NVIDIA / TensorRT-LLM

TensorRT-LLM provides users with an easy-to-use Python API to define Large Language Models (LLMs) and build TensorRT engines that contain state-of-the-art optimizations to perform inference efficiently on NVIDIA GPUs. TensorRT-LLM also contains components to create Python and C++ runtimes that execute those TensorRT engines.
https://nvidia.github.io/TensorRT-LLM
Apache License 2.0
8.71k stars 996 forks source link

Assertion failed: noRepeatNgramSize.value() > 0 #2442

Open krishnanpooja opened 1 week ago

krishnanpooja commented 1 week ago

System Info

GPU-A100, TensorRT-LLM version = tensorrt_llm-0.13.0.dev2024090300 Ubuntu machine.

Who can help?

hi @ncomly-nvidia , @byshiue ,

I want to set the 'no_repeat_ngram_size'=0 for mistral model. But I get the following assertion error:

RuntimeError: [TensorRT-LLM][ERROR] Assertion failed: noRepeatNgramSize.value() > 0 (/home/jenkins/agent/workspace/LLM/main/L0_PostMerge/llm/cpp/tensorrt_llm/executor/samplingConfig.cpp:332)

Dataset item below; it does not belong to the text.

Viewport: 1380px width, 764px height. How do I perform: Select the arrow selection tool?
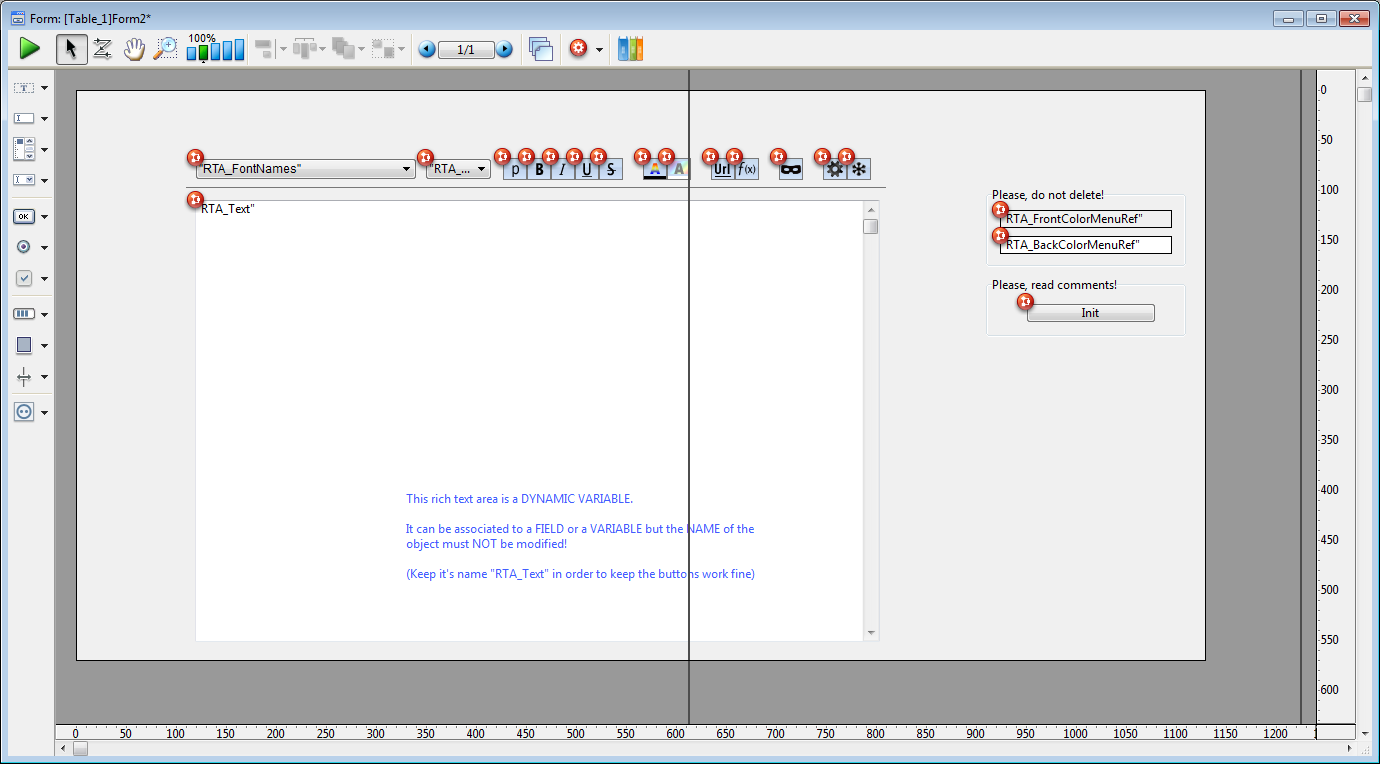[x=71, y=49]
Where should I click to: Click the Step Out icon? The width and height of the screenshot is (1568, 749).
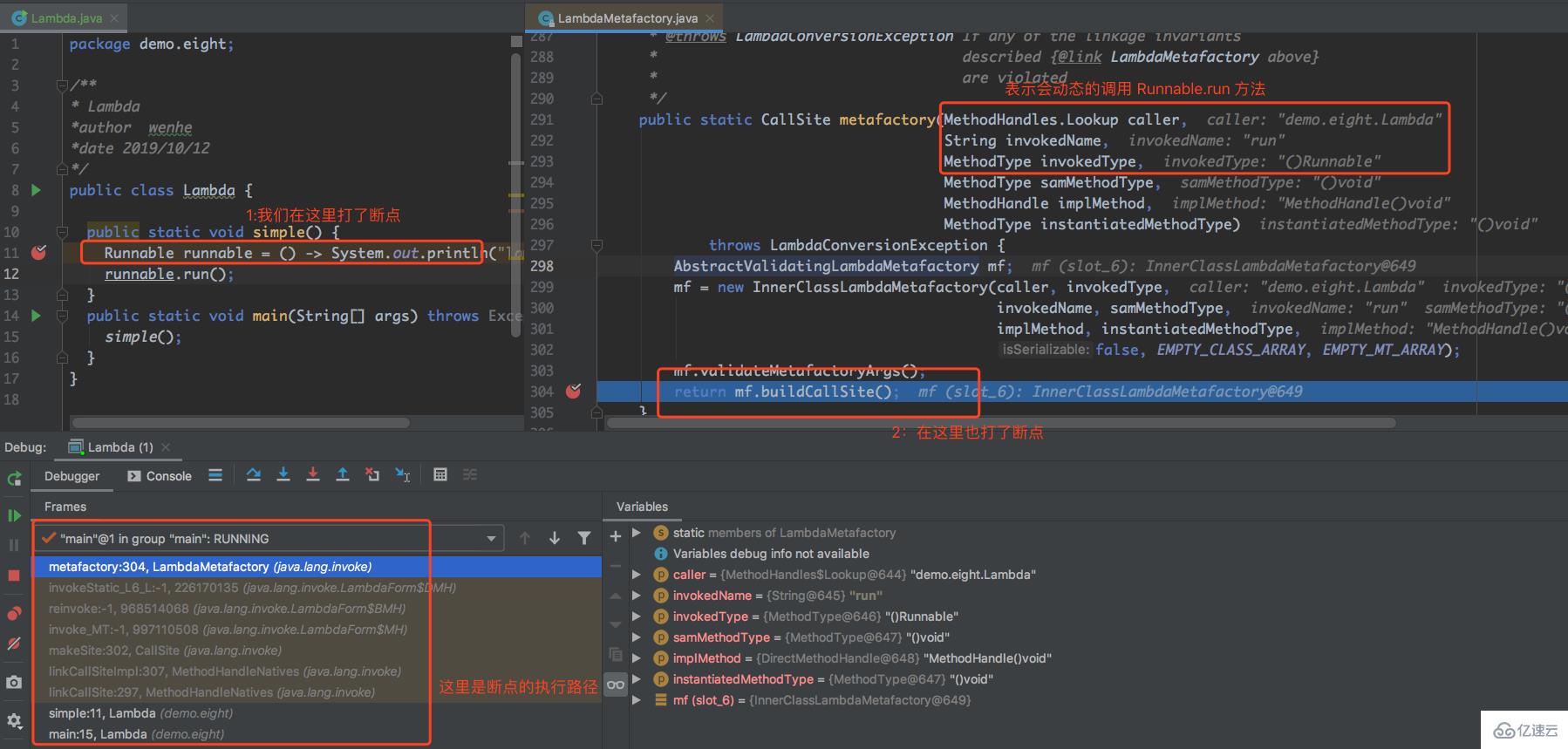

As per the documentation the default value is 1 << 30, is there way to set the value to 0? If not, can this feature be added?

Information

Tasks

Reproduction

Setting no_repear_ngram_size=0 under SamplingParams for mistral model.

Expected behavior

User should be allowed to allowed to set this value to 0.

actual behavior

Getting assertion error.

additional notes

We want to set it to 0 like we do for pytorch-eager used for inference.

byshiue commented 1 week ago

Could you explain your motivation to setting it as 0 instead of 1 << 30? 1 << 30 should work equivalent to 0 and it is more friend to our kernel implementation.